Stated task :: Rewrite every line of the entries below as a Markdown table with two columns, Row and Line. Number the rows in order and leave out any blank lines.

────────────────────────────────────────

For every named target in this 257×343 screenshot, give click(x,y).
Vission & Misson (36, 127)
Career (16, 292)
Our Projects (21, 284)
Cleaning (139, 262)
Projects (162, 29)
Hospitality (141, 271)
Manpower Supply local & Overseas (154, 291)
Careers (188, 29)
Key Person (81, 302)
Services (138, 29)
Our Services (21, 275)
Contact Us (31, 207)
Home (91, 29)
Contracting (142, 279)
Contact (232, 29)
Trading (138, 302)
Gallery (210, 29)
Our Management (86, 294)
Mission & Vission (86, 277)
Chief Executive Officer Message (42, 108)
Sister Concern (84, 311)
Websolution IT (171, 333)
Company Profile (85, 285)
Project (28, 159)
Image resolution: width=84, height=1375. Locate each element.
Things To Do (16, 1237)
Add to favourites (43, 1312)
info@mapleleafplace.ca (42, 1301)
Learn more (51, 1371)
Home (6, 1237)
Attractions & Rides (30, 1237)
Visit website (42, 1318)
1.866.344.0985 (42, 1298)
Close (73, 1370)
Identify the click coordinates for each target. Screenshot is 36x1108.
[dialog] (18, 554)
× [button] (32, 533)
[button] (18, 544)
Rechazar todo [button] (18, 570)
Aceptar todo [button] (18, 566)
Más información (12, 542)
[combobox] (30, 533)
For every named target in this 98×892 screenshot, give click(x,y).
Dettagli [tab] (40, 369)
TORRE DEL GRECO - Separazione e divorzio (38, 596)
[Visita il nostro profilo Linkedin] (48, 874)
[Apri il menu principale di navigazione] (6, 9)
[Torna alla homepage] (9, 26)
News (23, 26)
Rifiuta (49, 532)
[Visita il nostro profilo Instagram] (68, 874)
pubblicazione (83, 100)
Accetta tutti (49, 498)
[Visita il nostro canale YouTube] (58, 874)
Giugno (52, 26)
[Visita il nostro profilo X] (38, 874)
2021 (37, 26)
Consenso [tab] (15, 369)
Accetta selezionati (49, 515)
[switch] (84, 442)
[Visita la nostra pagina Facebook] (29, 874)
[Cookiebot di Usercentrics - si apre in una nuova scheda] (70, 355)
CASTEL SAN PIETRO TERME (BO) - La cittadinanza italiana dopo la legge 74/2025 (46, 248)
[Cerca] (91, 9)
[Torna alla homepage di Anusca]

────────────────────────────────────────

Output of the task ::
| Row | Line |
|---|---|
| 1 | For every named target in this 257×343 screenshot, give click(x,y). |
| 2 | Vission & Misson (36, 127) |
| 3 | Career (16, 292) |
| 4 | Our Projects (21, 284) |
| 5 | Cleaning (139, 262) |
| 6 | Projects (162, 29) |
| 7 | Hospitality (141, 271) |
| 8 | Manpower Supply local & Overseas (154, 291) |
| 9 | Careers (188, 29) |
| 10 | Key Person (81, 302) |
| 11 | Services (138, 29) |
| 12 | Our Services (21, 275) |
| 13 | Contact Us (31, 207) |
| 14 | Home (91, 29) |
| 15 | Contracting (142, 279) |
| 16 | Contact (232, 29) |
| 17 | Trading (138, 302) |
| 18 | Gallery (210, 29) |
| 19 | Our Management (86, 294) |
| 20 | Mission & Vission (86, 277) |
| 21 | Chief Executive Officer Message (42, 108) |
| 22 | Sister Concern (84, 311) |
| 23 | Websolution IT (171, 333) |
| 24 | Company Profile (85, 285) |
| 25 | Project (28, 159) |
| 26 | Image resolution: width=84, height=1375. Locate each element. |
| 27 | Things To Do (16, 1237) |
| 28 | Add to favourites (43, 1312) |
| 29 | info@mapleleafplace.ca (42, 1301) |
| 30 | Learn more (51, 1371) |
| 31 | Home (6, 1237) |
| 32 | Attractions & Rides (30, 1237) |
| 33 | Visit website (42, 1318) |
| 34 | 1.866.344.0985 (42, 1298) |
| 35 | Close (73, 1370) |
| 36 | Identify the click coordinates for each target. Screenshot is 36x1108. |
| 37 | [dialog] (18, 554) |
| 38 | × [button] (32, 533) |
| 39 | [button] (18, 544) |
| 40 | Rechazar todo [button] (18, 570) |
| 41 | Aceptar todo [button] (18, 566) |
| 42 | Más información (12, 542) |
| 43 | [combobox] (30, 533) |
| 44 | For every named target in this 98×892 screenshot, give click(x,y). |
| 45 | Dettagli [tab] (40, 369) |
| 46 | TORRE DEL GRECO - Separazione e divorzio (38, 596) |
| 47 | [Visita il nostro profilo Linkedin] (48, 874) |
| 48 | [Apri il menu principale di navigazione] (6, 9) |
| 49 | [Torna alla homepage] (9, 26) |
| 50 | News (23, 26) |
| 51 | Rifiuta (49, 532) |
| 52 | [Visita il nostro profilo Instagram] (68, 874) |
| 53 | pubblicazione (83, 100) |
| 54 | Accetta tutti (49, 498) |
| 55 | [Visita il nostro canale YouTube] (58, 874) |
| 56 | Giugno (52, 26) |
| 57 | [Visita il nostro profilo X] (38, 874) |
| 58 | 2021 (37, 26) |
| 59 | Consenso [tab] (15, 369) |
| 60 | Accetta selezionati (49, 515) |
| 61 | [switch] (84, 442) |
| 62 | [Visita la nostra pagina Facebook] (29, 874) |
| 63 | [Cookiebot di Usercentrics - si apre in una nuova scheda] (70, 355) |
| 64 | CASTEL SAN PIETRO TERME (BO) - La cittadinanza italiana dopo la legge 74/2025 (46, 248) |
| 65 | [Cerca] (91, 9) |
| 66 | [Torna alla homepage di Anusca] |